## EXERCISE BRIEF
Copy each of the rows below, keeping every character as it appears.
::: ENTRIES PROVIDED
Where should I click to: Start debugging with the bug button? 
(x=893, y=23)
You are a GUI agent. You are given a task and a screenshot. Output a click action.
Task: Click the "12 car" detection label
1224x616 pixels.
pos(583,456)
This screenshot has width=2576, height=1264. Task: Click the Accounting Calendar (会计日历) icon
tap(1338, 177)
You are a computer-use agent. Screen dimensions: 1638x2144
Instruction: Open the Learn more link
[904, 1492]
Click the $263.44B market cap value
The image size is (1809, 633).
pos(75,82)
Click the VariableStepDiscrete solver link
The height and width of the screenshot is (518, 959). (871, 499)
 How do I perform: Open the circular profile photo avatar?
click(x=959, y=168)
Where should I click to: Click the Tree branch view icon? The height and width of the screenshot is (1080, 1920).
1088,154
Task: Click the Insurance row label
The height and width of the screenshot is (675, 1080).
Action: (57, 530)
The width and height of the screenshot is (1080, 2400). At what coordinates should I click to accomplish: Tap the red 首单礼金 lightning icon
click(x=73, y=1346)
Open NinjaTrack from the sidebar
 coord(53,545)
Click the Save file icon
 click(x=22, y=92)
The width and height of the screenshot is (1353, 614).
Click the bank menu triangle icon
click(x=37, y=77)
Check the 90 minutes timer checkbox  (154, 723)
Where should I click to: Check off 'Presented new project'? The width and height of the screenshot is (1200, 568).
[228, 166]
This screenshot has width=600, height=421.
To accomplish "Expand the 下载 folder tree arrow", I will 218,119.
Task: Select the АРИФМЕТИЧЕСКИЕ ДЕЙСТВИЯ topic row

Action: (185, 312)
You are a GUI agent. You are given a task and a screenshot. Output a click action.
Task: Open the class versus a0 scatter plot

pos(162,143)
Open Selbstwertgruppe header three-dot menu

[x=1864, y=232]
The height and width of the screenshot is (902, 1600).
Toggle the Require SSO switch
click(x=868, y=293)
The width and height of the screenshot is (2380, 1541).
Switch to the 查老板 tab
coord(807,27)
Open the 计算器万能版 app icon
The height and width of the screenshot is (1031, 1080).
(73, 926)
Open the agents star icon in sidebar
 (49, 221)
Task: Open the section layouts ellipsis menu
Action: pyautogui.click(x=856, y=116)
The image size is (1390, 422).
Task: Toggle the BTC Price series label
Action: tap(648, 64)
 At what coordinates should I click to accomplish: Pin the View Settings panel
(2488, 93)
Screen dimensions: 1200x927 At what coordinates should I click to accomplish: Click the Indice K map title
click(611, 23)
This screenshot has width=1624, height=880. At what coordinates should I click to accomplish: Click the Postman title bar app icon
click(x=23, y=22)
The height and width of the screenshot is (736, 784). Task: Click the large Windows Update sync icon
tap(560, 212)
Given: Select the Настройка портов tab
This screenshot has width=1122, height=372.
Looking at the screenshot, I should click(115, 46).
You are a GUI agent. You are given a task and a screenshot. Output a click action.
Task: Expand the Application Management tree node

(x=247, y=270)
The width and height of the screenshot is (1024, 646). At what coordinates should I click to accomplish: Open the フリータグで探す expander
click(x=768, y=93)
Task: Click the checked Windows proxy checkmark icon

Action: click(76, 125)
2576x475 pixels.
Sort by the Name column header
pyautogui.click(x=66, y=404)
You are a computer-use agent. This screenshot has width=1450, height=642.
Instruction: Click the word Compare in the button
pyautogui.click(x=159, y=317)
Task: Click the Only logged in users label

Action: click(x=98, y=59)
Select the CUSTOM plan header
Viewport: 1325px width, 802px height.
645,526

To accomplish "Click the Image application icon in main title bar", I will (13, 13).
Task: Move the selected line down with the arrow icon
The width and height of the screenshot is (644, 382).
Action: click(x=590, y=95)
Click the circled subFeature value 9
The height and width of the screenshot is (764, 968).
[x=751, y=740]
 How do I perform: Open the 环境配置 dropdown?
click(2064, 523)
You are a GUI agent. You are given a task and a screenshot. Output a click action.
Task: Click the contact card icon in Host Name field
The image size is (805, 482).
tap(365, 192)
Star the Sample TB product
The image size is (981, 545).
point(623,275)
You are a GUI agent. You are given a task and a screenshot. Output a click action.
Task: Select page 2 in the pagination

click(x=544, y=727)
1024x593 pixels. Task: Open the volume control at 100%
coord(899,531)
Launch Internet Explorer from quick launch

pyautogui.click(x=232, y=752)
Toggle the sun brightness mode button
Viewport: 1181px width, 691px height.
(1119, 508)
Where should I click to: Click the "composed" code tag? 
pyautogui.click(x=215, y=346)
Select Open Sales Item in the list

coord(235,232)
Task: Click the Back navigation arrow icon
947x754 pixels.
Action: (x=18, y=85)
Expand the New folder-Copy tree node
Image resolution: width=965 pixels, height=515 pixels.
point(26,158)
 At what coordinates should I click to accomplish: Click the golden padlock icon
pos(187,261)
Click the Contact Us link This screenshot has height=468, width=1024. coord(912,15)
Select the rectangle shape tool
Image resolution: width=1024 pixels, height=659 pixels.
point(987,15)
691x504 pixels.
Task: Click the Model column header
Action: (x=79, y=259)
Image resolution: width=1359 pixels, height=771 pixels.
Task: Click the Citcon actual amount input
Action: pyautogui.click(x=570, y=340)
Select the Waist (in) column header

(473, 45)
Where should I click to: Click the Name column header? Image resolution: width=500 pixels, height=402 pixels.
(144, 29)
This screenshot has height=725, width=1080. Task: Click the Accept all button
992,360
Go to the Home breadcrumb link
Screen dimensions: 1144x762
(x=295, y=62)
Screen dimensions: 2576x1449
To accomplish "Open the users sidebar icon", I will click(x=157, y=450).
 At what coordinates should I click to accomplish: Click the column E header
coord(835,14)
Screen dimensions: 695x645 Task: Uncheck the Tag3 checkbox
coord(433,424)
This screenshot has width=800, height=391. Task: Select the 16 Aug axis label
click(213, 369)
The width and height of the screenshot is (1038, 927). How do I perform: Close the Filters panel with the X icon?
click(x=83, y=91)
::::::
## COMPLETE ANSWER
Where should I click to: Start debugging with the bug button? 
(x=893, y=23)
You are a GUI agent. You are given a task and a screenshot. Output a click action.
Task: Click the "12 car" detection label
1224x616 pixels.
pos(583,456)
This screenshot has width=2576, height=1264. Task: Click the Accounting Calendar (会计日历) icon
tap(1338, 177)
You are a computer-use agent. Screen dimensions: 1638x2144
Instruction: Open the Learn more link
[904, 1492]
Click the $263.44B market cap value
The image size is (1809, 633).
pos(75,82)
Click the VariableStepDiscrete solver link
The height and width of the screenshot is (518, 959). (871, 499)
 How do I perform: Open the circular profile photo avatar?
click(x=959, y=168)
Where should I click to: Click the Tree branch view icon? The height and width of the screenshot is (1080, 1920).
1088,154
Task: Click the Insurance row label
The height and width of the screenshot is (675, 1080).
Action: (57, 530)
The width and height of the screenshot is (1080, 2400). At what coordinates should I click to accomplish: Tap the red 首单礼金 lightning icon
click(x=73, y=1346)
Open NinjaTrack from the sidebar
 coord(53,545)
Click the Save file icon
 click(x=22, y=92)
The width and height of the screenshot is (1353, 614).
Click the bank menu triangle icon
click(x=37, y=77)
Check the 90 minutes timer checkbox  (154, 723)
Where should I click to: Check off 'Presented new project'? The width and height of the screenshot is (1200, 568).
[228, 166]
This screenshot has width=600, height=421.
To accomplish "Expand the 下载 folder tree arrow", I will 218,119.
Task: Select the АРИФМЕТИЧЕСКИЕ ДЕЙСТВИЯ topic row

Action: (185, 312)
You are a GUI agent. You are given a task and a screenshot. Output a click action.
Task: Open the class versus a0 scatter plot

pos(162,143)
Open Selbstwertgruppe header three-dot menu

[x=1864, y=232]
The height and width of the screenshot is (902, 1600).
Toggle the Require SSO switch
click(x=868, y=293)
The width and height of the screenshot is (2380, 1541).
Switch to the 查老板 tab
coord(807,27)
Open the 计算器万能版 app icon
The height and width of the screenshot is (1031, 1080).
(73, 926)
Open the agents star icon in sidebar
 (49, 221)
Task: Open the section layouts ellipsis menu
Action: pyautogui.click(x=856, y=116)
The image size is (1390, 422).
Task: Toggle the BTC Price series label
Action: tap(648, 64)
 At what coordinates should I click to accomplish: Pin the View Settings panel
(2488, 93)
Screen dimensions: 1200x927 At what coordinates should I click to accomplish: Click the Indice K map title
click(611, 23)
This screenshot has width=1624, height=880. At what coordinates should I click to accomplish: Click the Postman title bar app icon
click(x=23, y=22)
The height and width of the screenshot is (736, 784). Task: Click the large Windows Update sync icon
tap(560, 212)
Given: Select the Настройка портов tab
This screenshot has width=1122, height=372.
Looking at the screenshot, I should click(115, 46).
You are a GUI agent. You are given a task and a screenshot. Output a click action.
Task: Expand the Application Management tree node

(x=247, y=270)
The width and height of the screenshot is (1024, 646). At what coordinates should I click to accomplish: Open the フリータグで探す expander
click(x=768, y=93)
Task: Click the checked Windows proxy checkmark icon

Action: click(76, 125)
2576x475 pixels.
Sort by the Name column header
pyautogui.click(x=66, y=404)
You are a computer-use agent. This screenshot has width=1450, height=642.
Instruction: Click the word Compare in the button
pyautogui.click(x=159, y=317)
Task: Click the Only logged in users label

Action: click(x=98, y=59)
Select the CUSTOM plan header
Viewport: 1325px width, 802px height.
645,526

To accomplish "Click the Image application icon in main title bar", I will (13, 13).
Task: Move the selected line down with the arrow icon
The width and height of the screenshot is (644, 382).
Action: click(x=590, y=95)
Click the circled subFeature value 9
The height and width of the screenshot is (764, 968).
[x=751, y=740]
 How do I perform: Open the 环境配置 dropdown?
click(2064, 523)
You are a GUI agent. You are given a task and a screenshot. Output a click action.
Task: Click the contact card icon in Host Name field
The image size is (805, 482).
tap(365, 192)
Star the Sample TB product
The image size is (981, 545).
point(623,275)
You are a GUI agent. You are given a task and a screenshot. Output a click action.
Task: Select page 2 in the pagination

click(x=544, y=727)
1024x593 pixels. Task: Open the volume control at 100%
coord(899,531)
Launch Internet Explorer from quick launch

pyautogui.click(x=232, y=752)
Toggle the sun brightness mode button
Viewport: 1181px width, 691px height.
(1119, 508)
Where should I click to: Click the "composed" code tag? 
pyautogui.click(x=215, y=346)
Select Open Sales Item in the list

coord(235,232)
Task: Click the Back navigation arrow icon
947x754 pixels.
Action: (x=18, y=85)
Expand the New folder-Copy tree node
Image resolution: width=965 pixels, height=515 pixels.
point(26,158)
 At what coordinates should I click to accomplish: Click the golden padlock icon
pos(187,261)
Click the Contact Us link This screenshot has height=468, width=1024. coord(912,15)
Select the rectangle shape tool
Image resolution: width=1024 pixels, height=659 pixels.
point(987,15)
691x504 pixels.
Task: Click the Model column header
Action: (x=79, y=259)
Image resolution: width=1359 pixels, height=771 pixels.
Task: Click the Citcon actual amount input
Action: pyautogui.click(x=570, y=340)
Select the Waist (in) column header

(473, 45)
Where should I click to: Click the Name column header? Image resolution: width=500 pixels, height=402 pixels.
(144, 29)
This screenshot has height=725, width=1080. Task: Click the Accept all button
992,360
Go to the Home breadcrumb link
Screen dimensions: 1144x762
(x=295, y=62)
Screen dimensions: 2576x1449
To accomplish "Open the users sidebar icon", I will click(x=157, y=450).
 At what coordinates should I click to accomplish: Click the column E header
coord(835,14)
Screen dimensions: 695x645 Task: Uncheck the Tag3 checkbox
coord(433,424)
This screenshot has width=800, height=391. Task: Select the 16 Aug axis label
click(213, 369)
The width and height of the screenshot is (1038, 927). How do I perform: Close the Filters panel with the X icon?
click(x=83, y=91)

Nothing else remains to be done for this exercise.